Spotlight on Sorbus
We were in the small trees section in the nursery today. It’s one of my favourite places to work. The trees form a long, low arch of branches across the paths, cutting out the sun and the noise. In spring, it’s full of blossom and birdsong; lately, it’s been full of suckers that need to be cut back and whippy branches trying to poke us in the face. Even so, I started thinking where in my garden I could find room for another tree when I got to the section of Sorbus. Sorbus is a genus containing over a hundred species; I passed three varieties of Sorbus aria (‘White wax,’ Lutescens’ and ‘Magnifica’). But what caught my eye were the Sorbus aucuparia and their closely-related species.
At the moment we have well over a dozen varieties. Their berries - held in large, hanging clusters - are beginning to be at their best. They range in colour from the golden shades of ‘Joseph Rock,’ ‘Golden Wonder’ and ‘Sunshine Yellow’ to the coral of ‘Eastern Promise’ and the full-on bright red of ‘Cardinal Royal’ and ‘Sheerwater Seedling’. S. hupehensis ‘November Pink’ is a gorgeous rose colour, while Sorbus aff. ‘vilmorinii’ has red berries that pale to pink over time.
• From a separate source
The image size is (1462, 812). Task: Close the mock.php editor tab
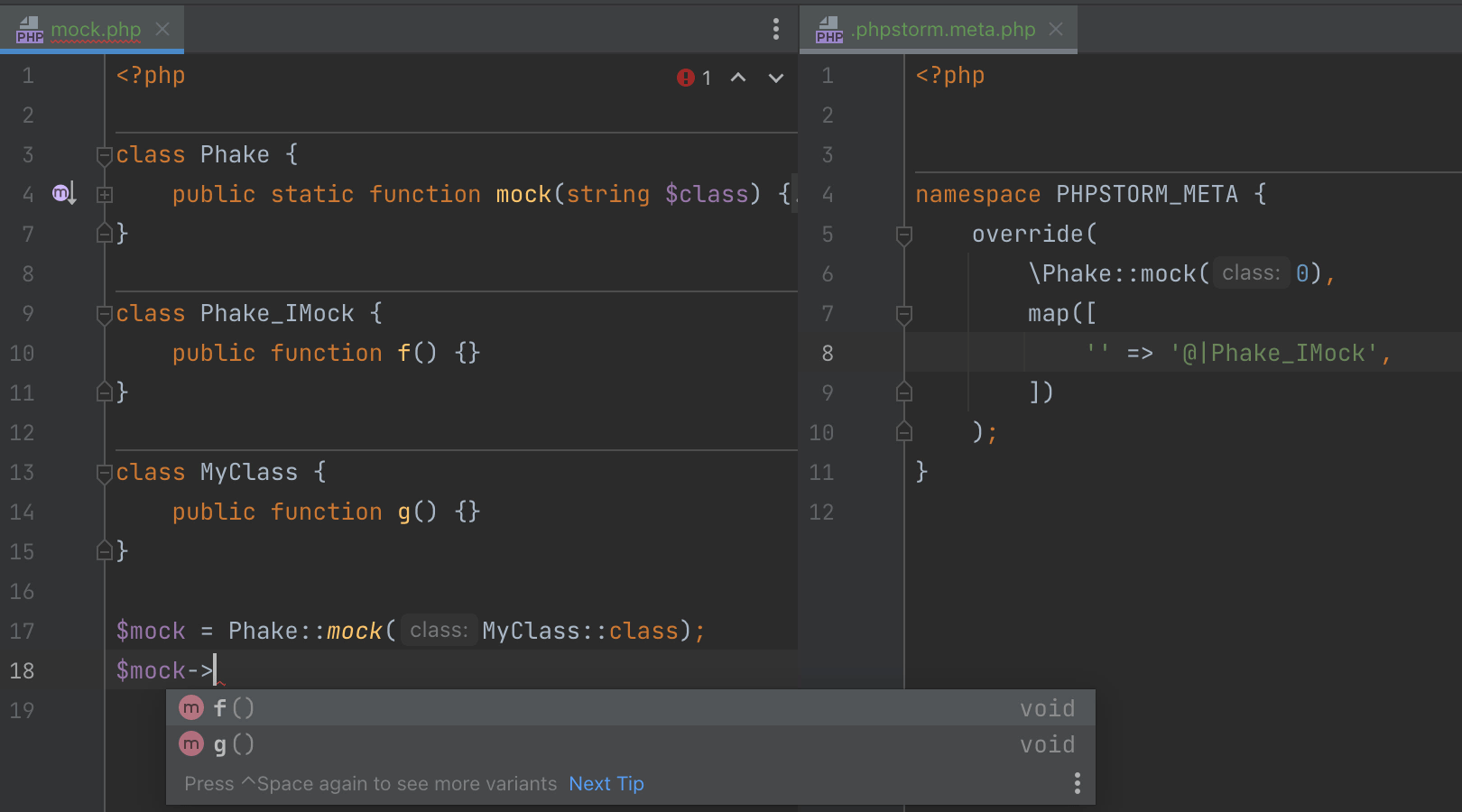point(162,30)
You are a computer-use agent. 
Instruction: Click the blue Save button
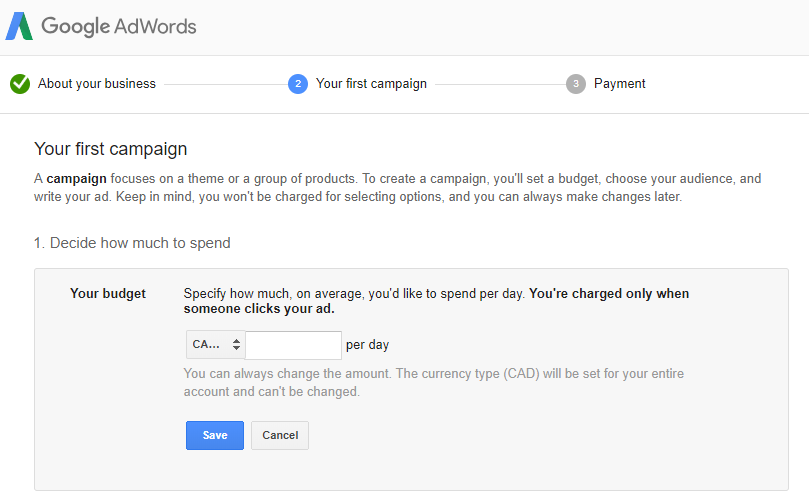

My favourite is S. aucuparia ‘Apricot Queen,’ which is a lovely warm amber that seems to pick up and intensify every bit of lingering autumn sun.
In a few weeks, the whole section will be ablaze with more colour, as the foliage turns shades of butter yellow and orange and deep, clear crimson. Sorbus ‘discolor’ is perhaps the most dramatic, with leaves that even achieve shades of purple. Several varieties have distinctive leaf forms, which show off these colours beautifully. ‘Asplenifolia,’ the cut-leaf rowan, has delicate, deeply incised leaves that give a sense of movement, while ‘Chinese Lace’ is almost frothy and ‘Scalaris’ has leaves that resemble a ladder of leaflets. Sorbus commixta ‘Embley’ is a particularly fastigiate, upright variety, good for small spaces.
All varieties of Sorbus have wonderful creamy corymbs of flowers in spring, which are important for bees, and in times past their fruit was also used as food. D. H. Lawrence calls the clusters of rowan berries ‘sorb-apples,’ and pictures them bursting their sour-sweet, over-ripe juice alongside medlars and grape-vines, ‘among decaying, frost-cold leaves’. You can make a good musky-flavoured jelly from rowan berries (‘Sheerwater Seedling’ would be ideal), although they’re mouth-puckeringly sour when raw.
All varieties of sorbus prefer moist, well-drained, hummus-rich soil. Because their roots are quite shallow, they won’t be happy with soil that dries out easily in summer or becomes waterlogged in winter. But they are tough and resilient in difficult conditions: they cope well with exposure and wind. If you love acers - Japanese maples - but can’t grow them well because of wind-burn, a sorbus aucuparia could be a good alternative option: it has a similar lightness and movement to its branches, and the autumn colour is unbeatable.